» **WORK REQUIRED**: Pull out the lines that begin at the one containing "Open the email categories filter icon" and run through the one containing "Action: click(190, 91)", both ends included, and reproduce them verbatim. Leave the pictures out.

» **GIVEN INFORMATION**:
* begin *

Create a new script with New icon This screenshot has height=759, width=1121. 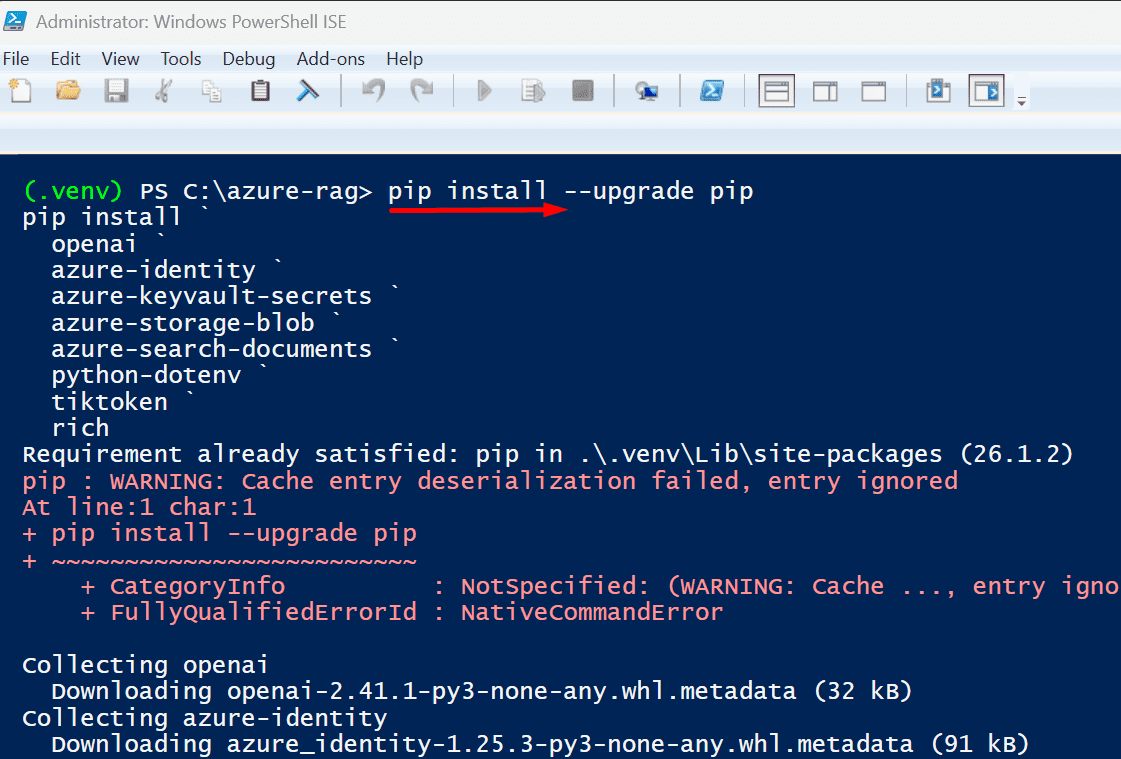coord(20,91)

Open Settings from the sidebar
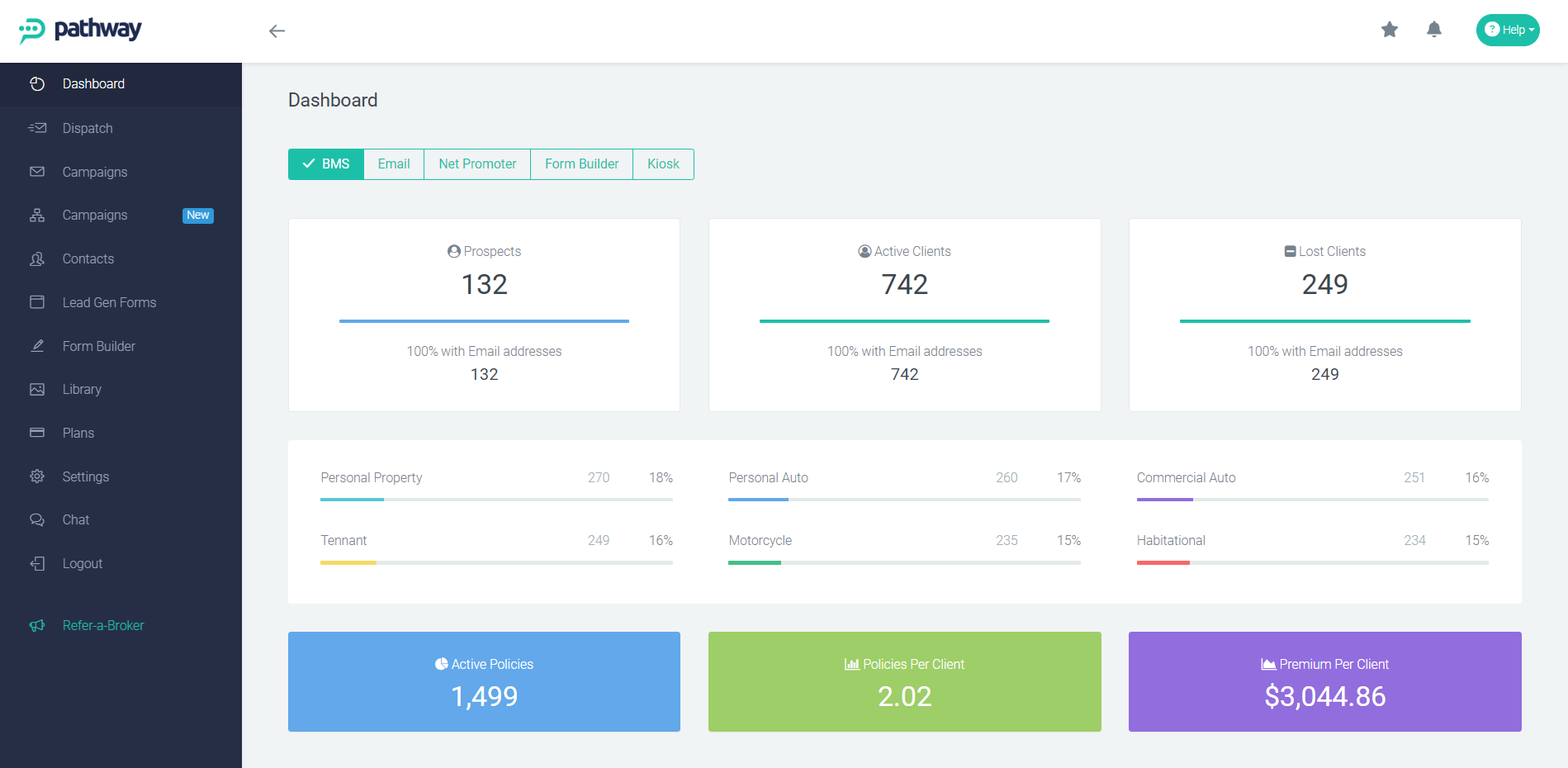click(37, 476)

* end *
* begin *

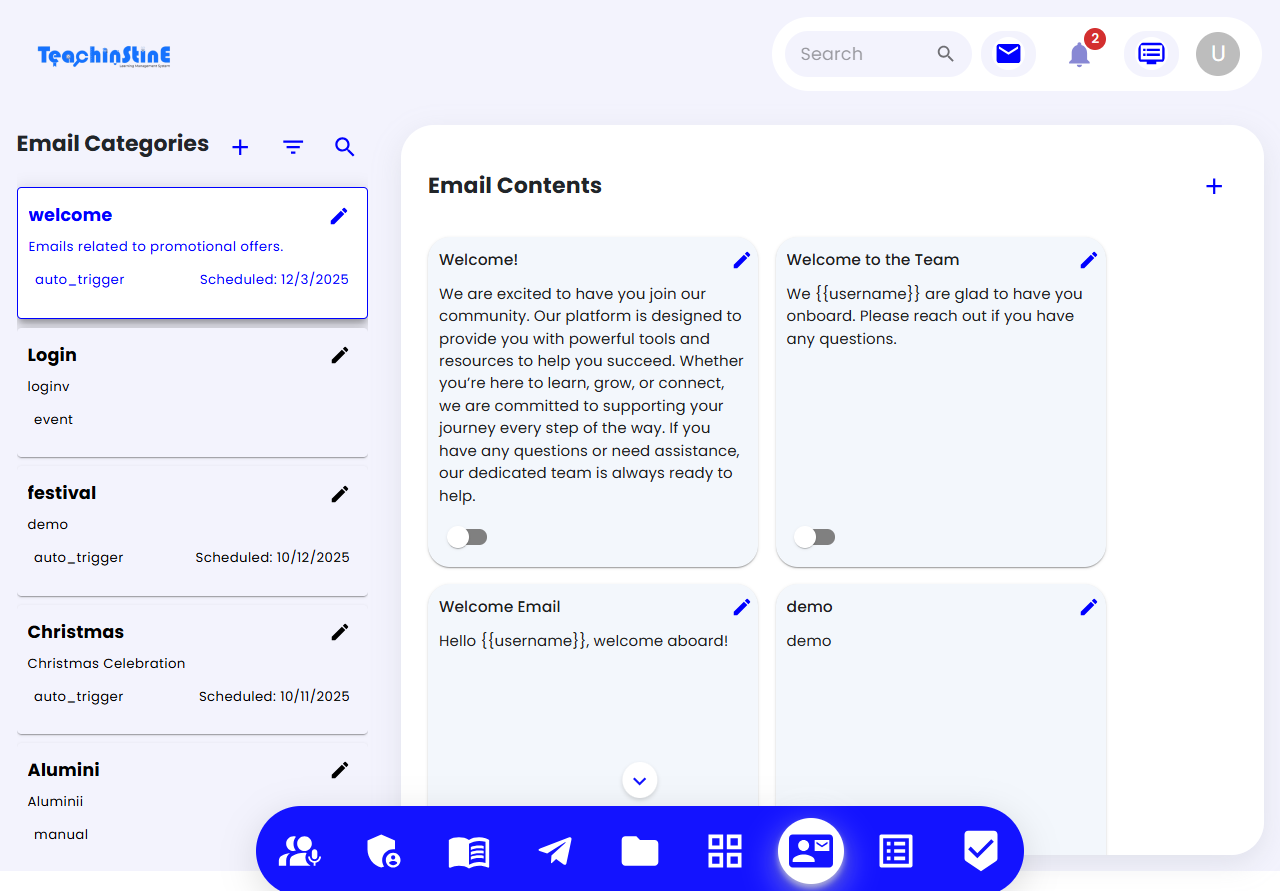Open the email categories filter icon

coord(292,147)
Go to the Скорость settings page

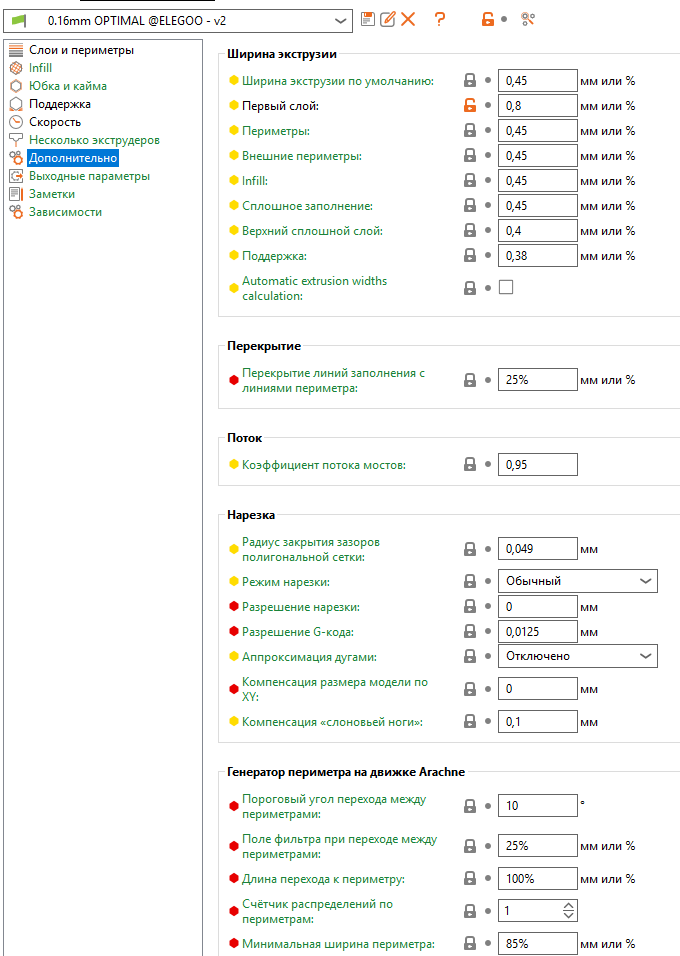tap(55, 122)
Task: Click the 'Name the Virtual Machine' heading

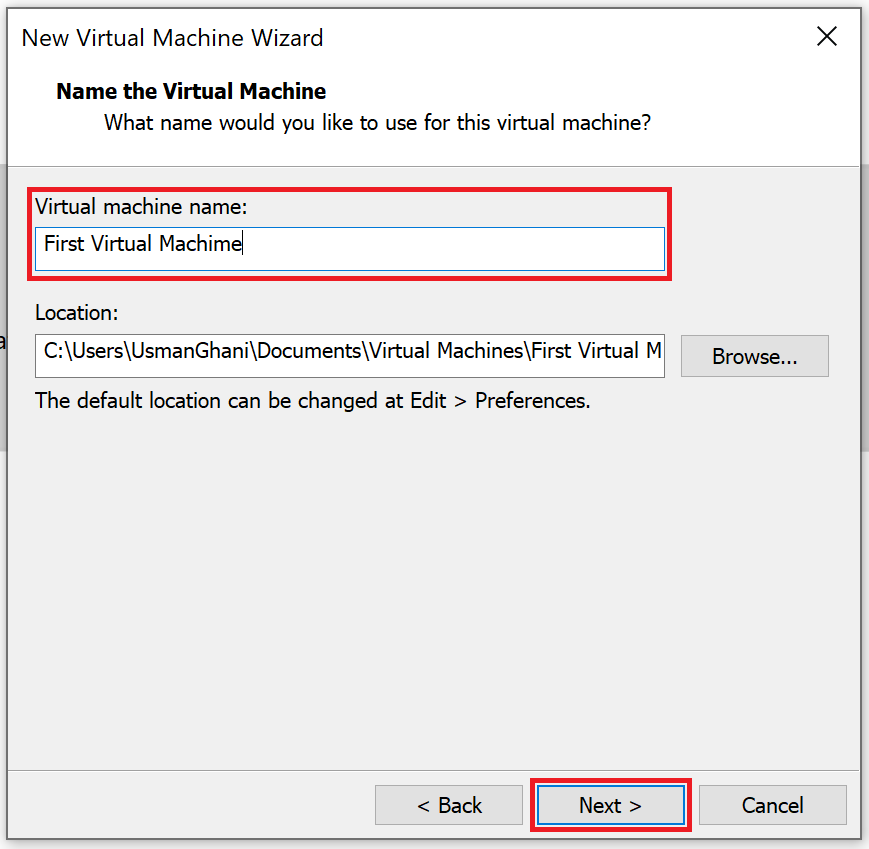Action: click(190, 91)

* end *

» **COMPLETED EXERCISE**:
Open the email categories filter icon

coord(292,147)
Go to the Скорость settings page

tap(55, 122)
Task: Click the 'Name the Virtual Machine' heading

Action: click(190, 91)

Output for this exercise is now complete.